(What the task requires): Recast all the rows below as a Markdown table with the columns No. and Line, one numbered table row per line, omitting blank lines and leaving out the pictures.

(Records from a collection):
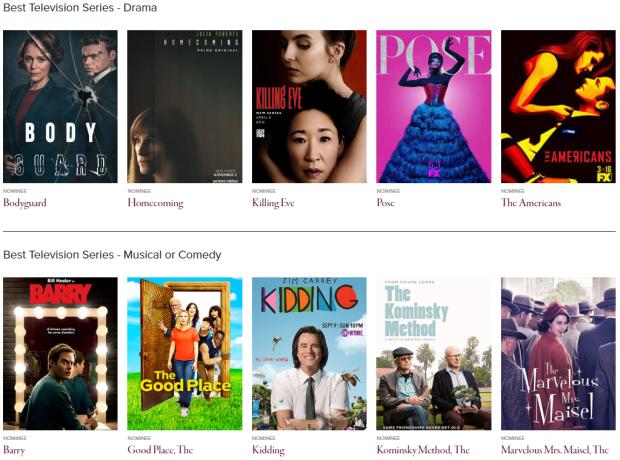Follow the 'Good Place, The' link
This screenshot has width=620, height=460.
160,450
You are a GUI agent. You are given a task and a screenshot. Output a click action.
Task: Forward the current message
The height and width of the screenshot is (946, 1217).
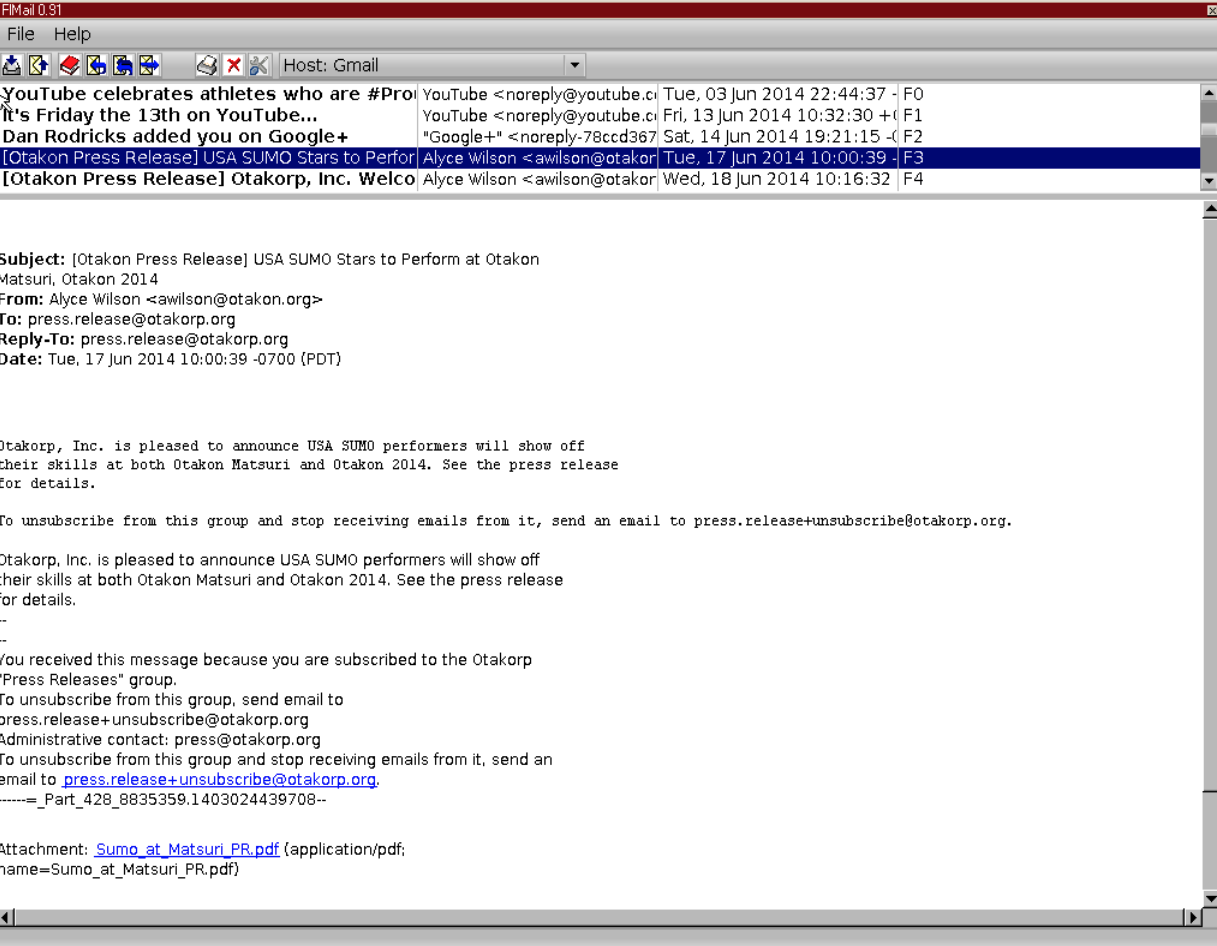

(Exercise answer):
| No. | Line |
|---|---|
| 1 | Follow the 'Good Place, The' link |
| 2 | This screenshot has width=620, height=460. |
| 3 | 160,450 |
| 4 | You are a GUI agent. You are given a task and a screenshot. Output a click action. |
| 5 | Task: Forward the current message |
| 6 | The height and width of the screenshot is (946, 1217). |